Reading up on the subject, Allam realised that even this issue is not without shades of grey. "There's such hysteria around the whole paedophilia thing, but when you read around it you realise it covers the most enormous area. It could be someone who kidnaps, rapes and kills a three-year-old child, and it could be someone of 19 sleeping with someone of 15 and a half, it's all lumped together under this one word."
Harrower adds: "I was interested in the cracks, the fissures behind the official version. A paedophile is a paedophile is a paedophile, there is no allowance for desire, for the ambivalent attitude we have as a culture towards children, how we distrust them, how we don't like them talking about sex, or dressing provocatively.
"I could just write an article about how bad paedophilia is. It is bad, everyone knows that, what's the point of just saying that again in a play? I'm not condoning it, but the play is saying there are shades of desire, and unfortunately some people act on their desires, and then must justify that."
The treatment of Ray and Una at the hands of the legal system leaves a trail of damage of its own. Allam realised this as he sat in court that day many years ago in Manchester. "This poor girl was brought into the court and questioned. She was rigid and shaking with fear and humiliation.
What became clear was that the experience of being in court was probably far worse for her than what had actually happened. And it destroyed this man's career. I'm not suggesting that anything else should have happened, but it just stuck in my memory that the experience of being in court was absolutely terrible."

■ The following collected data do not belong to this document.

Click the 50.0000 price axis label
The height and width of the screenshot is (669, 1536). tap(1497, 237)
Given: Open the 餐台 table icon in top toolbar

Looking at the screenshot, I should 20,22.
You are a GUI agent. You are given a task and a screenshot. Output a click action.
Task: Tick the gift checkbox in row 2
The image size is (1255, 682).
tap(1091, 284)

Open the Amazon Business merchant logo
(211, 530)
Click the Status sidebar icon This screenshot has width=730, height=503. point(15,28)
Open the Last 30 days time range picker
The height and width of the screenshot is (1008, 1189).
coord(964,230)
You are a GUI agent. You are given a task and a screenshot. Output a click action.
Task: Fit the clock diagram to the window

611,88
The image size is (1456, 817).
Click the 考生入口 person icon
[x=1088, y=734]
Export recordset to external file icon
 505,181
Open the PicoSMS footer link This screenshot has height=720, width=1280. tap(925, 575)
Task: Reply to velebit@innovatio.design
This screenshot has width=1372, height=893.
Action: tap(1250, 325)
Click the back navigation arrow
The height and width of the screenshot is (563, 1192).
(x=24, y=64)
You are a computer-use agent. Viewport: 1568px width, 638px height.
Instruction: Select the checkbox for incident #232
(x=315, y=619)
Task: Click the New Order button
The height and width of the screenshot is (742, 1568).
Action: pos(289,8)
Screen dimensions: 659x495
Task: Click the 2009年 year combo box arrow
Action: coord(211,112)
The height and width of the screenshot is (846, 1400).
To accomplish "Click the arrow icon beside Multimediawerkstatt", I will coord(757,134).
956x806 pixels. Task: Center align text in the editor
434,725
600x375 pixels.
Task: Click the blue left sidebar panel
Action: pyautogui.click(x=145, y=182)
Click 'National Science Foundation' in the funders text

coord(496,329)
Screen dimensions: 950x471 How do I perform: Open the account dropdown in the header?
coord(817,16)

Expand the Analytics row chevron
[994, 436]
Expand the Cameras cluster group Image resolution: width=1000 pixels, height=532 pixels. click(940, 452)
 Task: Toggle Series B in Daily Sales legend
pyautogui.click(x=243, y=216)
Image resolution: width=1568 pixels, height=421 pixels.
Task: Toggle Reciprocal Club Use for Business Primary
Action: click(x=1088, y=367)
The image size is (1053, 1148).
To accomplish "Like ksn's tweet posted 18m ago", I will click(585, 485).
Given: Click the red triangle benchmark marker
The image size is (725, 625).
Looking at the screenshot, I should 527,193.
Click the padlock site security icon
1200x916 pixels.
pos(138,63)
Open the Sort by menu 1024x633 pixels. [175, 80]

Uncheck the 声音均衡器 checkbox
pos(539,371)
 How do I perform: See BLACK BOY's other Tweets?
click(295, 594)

The play is less interested in taking a moral line than in laying bare the human consequences of the affair. Allam says: "It was the most influential and powerful thing that happened to them in their lives, and the aftermath, the shockwaves, are still going on 15 years later. In a sense there's no escape for either of them from what they've done to each other, they try to escape from it but they can't. It's really about that rather than saying paedophilia is bad, with which we could all agree."
Stein's style of directing seems ideally suited to getting under the skin of this material, probing the secrets and the undercurrents. "I've worked with some very fine directors, but I don't think I've ever worked with anyone who combines a brilliant overall visual sense with a very forensic analysis of the text and a very expressive use of body language," says Allam.
"Lots of his work is to do with how these two bodies are reacting to each other in the space, and they might be doing something which is entirely different to what they're saying."
Does he think the play will provoke controversy? "I'm not sure. We've been so close to it, locked away rehearsing in Italy, I really don't know what the effect will be. But it's on in Edinburgh for a short run ..." he ponders for a moment. "I don't think I'm expecting a big campaign from the Daily Mail or the News of the World to close us down."